I stand on the old bridge at Wiverton, looking down from the stone parapet. A clutch of water iris leaves, not yet with flowers, are sprouting by the left hand bank just beyond a collection old bull-rushes that stand tall and pale.
The river is not much more than a stream here. It emerges meekly from between the lush meadows. The smooth water surface reflects the morning sky and distant poplars back to me. At this place the stream forms a pool, backing up as it meets resistance from the bridge piers. The flow slows and its surface creases and folds subtlety, before squeezing between the remaining ancient arch.
A small fish breaks the surface to catch a midge. I just see its flip back into the water. A series of perfect small circles form where it had briefly emerged. They drift slowly towards me.
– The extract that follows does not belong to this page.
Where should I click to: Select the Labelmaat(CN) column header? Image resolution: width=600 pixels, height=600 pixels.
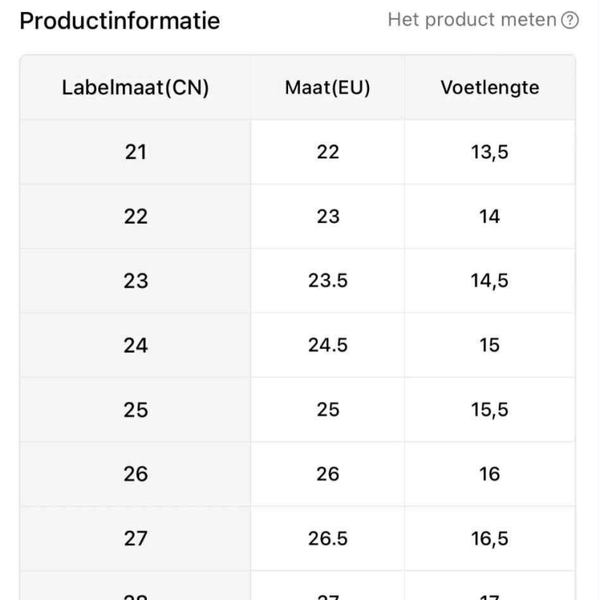point(135,87)
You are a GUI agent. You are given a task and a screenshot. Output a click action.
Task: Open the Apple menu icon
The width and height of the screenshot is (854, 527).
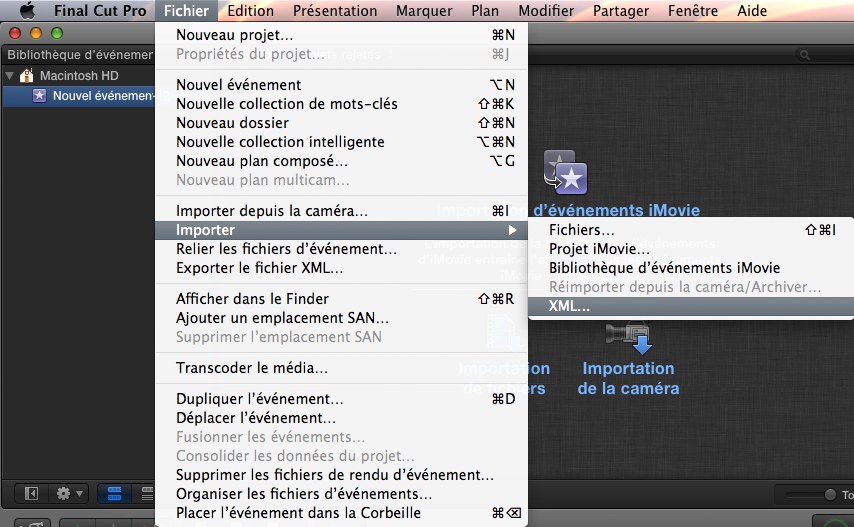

Another fish breaks the surface, a flash of its scales just visible. Yet another manages to stretch up a little higher. Its sleek shape is recognisable in its instant above the surface, before it falls back with an audible plink. The disturbance to the meniscus causes two air bubbles to form. They drift downstream surrounded by the expanding circle of gentle ripples distorting the sky’s reflection.
The repetitive high-pitched call of a chaffinch, the echo of a cuckoo and steady humming of bees, the buzz of a passing blue bottle are the only other sounds. Meanwhile the stream runs on beneath me in silence.